● Exercise brief: Can you reproduce all of the entries below verbatim, without altering a single character?

(Records from a dataset)
= = =
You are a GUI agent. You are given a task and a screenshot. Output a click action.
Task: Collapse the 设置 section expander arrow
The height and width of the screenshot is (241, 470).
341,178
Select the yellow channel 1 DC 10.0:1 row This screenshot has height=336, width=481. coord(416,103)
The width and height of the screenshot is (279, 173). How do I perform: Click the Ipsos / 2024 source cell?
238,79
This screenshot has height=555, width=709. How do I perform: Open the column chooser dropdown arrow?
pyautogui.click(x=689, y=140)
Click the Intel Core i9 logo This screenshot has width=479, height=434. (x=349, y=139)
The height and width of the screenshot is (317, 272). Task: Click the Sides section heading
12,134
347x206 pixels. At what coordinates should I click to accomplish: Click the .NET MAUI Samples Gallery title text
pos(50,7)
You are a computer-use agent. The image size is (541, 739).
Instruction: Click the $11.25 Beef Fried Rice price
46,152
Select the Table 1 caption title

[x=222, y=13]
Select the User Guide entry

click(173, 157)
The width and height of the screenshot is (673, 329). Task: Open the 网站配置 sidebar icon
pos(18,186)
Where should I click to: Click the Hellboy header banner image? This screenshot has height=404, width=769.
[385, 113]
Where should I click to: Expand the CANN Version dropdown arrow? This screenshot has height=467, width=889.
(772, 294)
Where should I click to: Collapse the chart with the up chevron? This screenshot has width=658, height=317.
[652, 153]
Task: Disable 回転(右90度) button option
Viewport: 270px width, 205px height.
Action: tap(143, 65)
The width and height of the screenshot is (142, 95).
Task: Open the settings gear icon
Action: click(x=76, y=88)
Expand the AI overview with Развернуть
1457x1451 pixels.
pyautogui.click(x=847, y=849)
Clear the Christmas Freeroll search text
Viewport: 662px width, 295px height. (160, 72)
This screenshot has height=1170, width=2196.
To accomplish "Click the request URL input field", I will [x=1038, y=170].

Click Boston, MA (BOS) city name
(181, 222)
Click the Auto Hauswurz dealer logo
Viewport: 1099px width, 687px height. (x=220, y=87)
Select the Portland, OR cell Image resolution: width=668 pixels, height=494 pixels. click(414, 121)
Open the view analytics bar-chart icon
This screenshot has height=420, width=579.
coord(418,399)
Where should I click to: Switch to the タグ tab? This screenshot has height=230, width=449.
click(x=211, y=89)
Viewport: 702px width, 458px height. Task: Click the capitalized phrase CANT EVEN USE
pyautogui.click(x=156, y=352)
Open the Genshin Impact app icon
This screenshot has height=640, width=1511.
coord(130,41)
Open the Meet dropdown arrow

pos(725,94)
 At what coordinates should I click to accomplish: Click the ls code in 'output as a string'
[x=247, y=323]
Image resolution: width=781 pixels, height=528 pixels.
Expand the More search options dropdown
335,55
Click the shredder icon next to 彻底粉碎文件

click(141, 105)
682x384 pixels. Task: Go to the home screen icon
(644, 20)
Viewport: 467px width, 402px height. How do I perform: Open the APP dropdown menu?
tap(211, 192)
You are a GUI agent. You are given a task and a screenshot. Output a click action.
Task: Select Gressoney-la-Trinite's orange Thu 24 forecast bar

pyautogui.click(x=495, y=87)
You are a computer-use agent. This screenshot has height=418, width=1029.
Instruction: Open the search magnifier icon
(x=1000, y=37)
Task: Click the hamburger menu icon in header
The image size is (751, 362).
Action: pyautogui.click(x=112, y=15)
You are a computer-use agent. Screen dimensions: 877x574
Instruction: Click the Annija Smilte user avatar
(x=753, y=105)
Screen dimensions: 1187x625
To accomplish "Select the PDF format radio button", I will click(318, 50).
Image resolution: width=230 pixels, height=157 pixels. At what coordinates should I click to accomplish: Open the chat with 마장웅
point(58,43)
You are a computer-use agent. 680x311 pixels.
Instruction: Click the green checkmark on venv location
= = =
● Finished answer:
You are a GUI agent. You are given a task and a screenshot. Output a click action.
Task: Collapse the 设置 section expander arrow
The height and width of the screenshot is (241, 470).
341,178
Select the yellow channel 1 DC 10.0:1 row This screenshot has height=336, width=481. coord(416,103)
The width and height of the screenshot is (279, 173). How do I perform: Click the Ipsos / 2024 source cell?
238,79
This screenshot has height=555, width=709. How do I perform: Open the column chooser dropdown arrow?
pyautogui.click(x=689, y=140)
Click the Intel Core i9 logo This screenshot has width=479, height=434. (x=349, y=139)
The height and width of the screenshot is (317, 272). Task: Click the Sides section heading
12,134
347x206 pixels. At what coordinates should I click to accomplish: Click the .NET MAUI Samples Gallery title text
pos(50,7)
You are a computer-use agent. The image size is (541, 739).
Instruction: Click the $11.25 Beef Fried Rice price
46,152
Select the Table 1 caption title

[x=222, y=13]
Select the User Guide entry

click(173, 157)
The width and height of the screenshot is (673, 329). Task: Open the 网站配置 sidebar icon
pos(18,186)
Where should I click to: Click the Hellboy header banner image? This screenshot has height=404, width=769.
[385, 113]
Where should I click to: Expand the CANN Version dropdown arrow? This screenshot has height=467, width=889.
(772, 294)
Where should I click to: Collapse the chart with the up chevron? This screenshot has width=658, height=317.
[652, 153]
Task: Disable 回転(右90度) button option
Viewport: 270px width, 205px height.
Action: tap(143, 65)
The width and height of the screenshot is (142, 95).
Task: Open the settings gear icon
Action: click(x=76, y=88)
Expand the AI overview with Развернуть
1457x1451 pixels.
pyautogui.click(x=847, y=849)
Clear the Christmas Freeroll search text
Viewport: 662px width, 295px height. (160, 72)
This screenshot has height=1170, width=2196.
To accomplish "Click the request URL input field", I will [x=1038, y=170].

Click Boston, MA (BOS) city name
(181, 222)
Click the Auto Hauswurz dealer logo
Viewport: 1099px width, 687px height. (x=220, y=87)
Select the Portland, OR cell Image resolution: width=668 pixels, height=494 pixels. click(414, 121)
Open the view analytics bar-chart icon
This screenshot has height=420, width=579.
coord(418,399)
Where should I click to: Switch to the タグ tab? This screenshot has height=230, width=449.
click(x=211, y=89)
Viewport: 702px width, 458px height. Task: Click the capitalized phrase CANT EVEN USE
pyautogui.click(x=156, y=352)
Open the Genshin Impact app icon
This screenshot has height=640, width=1511.
coord(130,41)
Open the Meet dropdown arrow

pos(725,94)
 At what coordinates should I click to accomplish: Click the ls code in 'output as a string'
[x=247, y=323]
Image resolution: width=781 pixels, height=528 pixels.
Expand the More search options dropdown
335,55
Click the shredder icon next to 彻底粉碎文件

click(141, 105)
682x384 pixels. Task: Go to the home screen icon
(644, 20)
Viewport: 467px width, 402px height. How do I perform: Open the APP dropdown menu?
tap(211, 192)
You are a GUI agent. You are given a task and a screenshot. Output a click action.
Task: Select Gressoney-la-Trinite's orange Thu 24 forecast bar

pyautogui.click(x=495, y=87)
You are a computer-use agent. This screenshot has height=418, width=1029.
Instruction: Open the search magnifier icon
(x=1000, y=37)
Task: Click the hamburger menu icon in header
The image size is (751, 362).
Action: pyautogui.click(x=112, y=15)
You are a computer-use agent. Screen dimensions: 877x574
Instruction: Click the Annija Smilte user avatar
(x=753, y=105)
Screen dimensions: 1187x625
To accomplish "Select the PDF format radio button", I will click(318, 50).
Image resolution: width=230 pixels, height=157 pixels. At what coordinates should I click to accomplish: Open the chat with 마장웅
point(58,43)
You are a computer-use agent. 680x311 pixels.
Instruction: Click the green checkmark on venv location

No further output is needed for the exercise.